━━━━━ Information given

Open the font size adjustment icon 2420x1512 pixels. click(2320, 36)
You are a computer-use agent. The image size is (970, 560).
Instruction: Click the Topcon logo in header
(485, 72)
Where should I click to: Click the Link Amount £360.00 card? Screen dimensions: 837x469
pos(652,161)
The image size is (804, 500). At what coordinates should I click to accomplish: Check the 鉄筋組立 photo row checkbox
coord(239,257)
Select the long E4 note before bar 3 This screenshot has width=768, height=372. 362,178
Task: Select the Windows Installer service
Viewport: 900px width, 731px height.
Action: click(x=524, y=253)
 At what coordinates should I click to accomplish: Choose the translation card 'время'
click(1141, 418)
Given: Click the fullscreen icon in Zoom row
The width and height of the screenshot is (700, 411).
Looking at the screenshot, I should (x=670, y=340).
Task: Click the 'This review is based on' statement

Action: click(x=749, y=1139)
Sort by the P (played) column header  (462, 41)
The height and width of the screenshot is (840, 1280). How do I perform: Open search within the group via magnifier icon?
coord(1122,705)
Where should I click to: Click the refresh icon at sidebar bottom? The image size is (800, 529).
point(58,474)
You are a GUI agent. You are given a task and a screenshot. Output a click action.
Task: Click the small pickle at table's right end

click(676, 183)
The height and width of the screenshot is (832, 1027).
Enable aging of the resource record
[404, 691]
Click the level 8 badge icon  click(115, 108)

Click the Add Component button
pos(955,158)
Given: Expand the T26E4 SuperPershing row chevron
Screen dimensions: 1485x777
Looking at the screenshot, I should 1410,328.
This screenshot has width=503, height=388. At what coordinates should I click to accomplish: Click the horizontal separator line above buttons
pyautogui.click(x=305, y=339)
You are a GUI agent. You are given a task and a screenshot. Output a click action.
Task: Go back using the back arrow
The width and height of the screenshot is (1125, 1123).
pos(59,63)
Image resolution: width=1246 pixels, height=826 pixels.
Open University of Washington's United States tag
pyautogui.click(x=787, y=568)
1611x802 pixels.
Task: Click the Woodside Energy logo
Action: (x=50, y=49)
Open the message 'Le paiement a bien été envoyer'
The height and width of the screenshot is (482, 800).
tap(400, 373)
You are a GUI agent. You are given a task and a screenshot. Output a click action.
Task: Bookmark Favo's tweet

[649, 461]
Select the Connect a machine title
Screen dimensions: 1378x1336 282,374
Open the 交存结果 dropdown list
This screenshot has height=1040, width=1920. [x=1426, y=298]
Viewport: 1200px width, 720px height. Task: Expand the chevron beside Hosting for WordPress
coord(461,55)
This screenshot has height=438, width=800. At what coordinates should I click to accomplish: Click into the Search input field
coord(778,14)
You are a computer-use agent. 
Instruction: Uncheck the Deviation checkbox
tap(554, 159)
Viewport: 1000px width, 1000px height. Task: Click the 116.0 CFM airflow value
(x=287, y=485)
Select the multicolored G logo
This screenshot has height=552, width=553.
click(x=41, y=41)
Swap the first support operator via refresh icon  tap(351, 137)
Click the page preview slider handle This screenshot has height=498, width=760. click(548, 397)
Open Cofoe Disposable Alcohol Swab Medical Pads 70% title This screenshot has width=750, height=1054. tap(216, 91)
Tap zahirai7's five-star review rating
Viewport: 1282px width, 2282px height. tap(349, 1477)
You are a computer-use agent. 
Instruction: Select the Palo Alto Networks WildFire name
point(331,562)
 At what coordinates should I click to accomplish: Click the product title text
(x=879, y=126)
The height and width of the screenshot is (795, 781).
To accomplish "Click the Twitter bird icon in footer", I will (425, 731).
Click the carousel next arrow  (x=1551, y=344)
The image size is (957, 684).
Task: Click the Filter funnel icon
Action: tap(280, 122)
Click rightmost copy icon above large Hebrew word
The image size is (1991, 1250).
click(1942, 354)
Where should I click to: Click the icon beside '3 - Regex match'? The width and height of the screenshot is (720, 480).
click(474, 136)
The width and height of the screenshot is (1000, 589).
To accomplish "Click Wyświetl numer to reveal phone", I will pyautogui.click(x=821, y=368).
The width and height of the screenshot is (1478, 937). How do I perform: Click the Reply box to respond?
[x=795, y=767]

━━━━━━━━━━

• **Action item**
Copy each line above where "will" appears.

• **Solution to this task**
To accomplish "Click the Twitter bird icon in footer", I will (425, 731).
To accomplish "Click Wyświetl numer to reveal phone", I will pyautogui.click(x=821, y=368).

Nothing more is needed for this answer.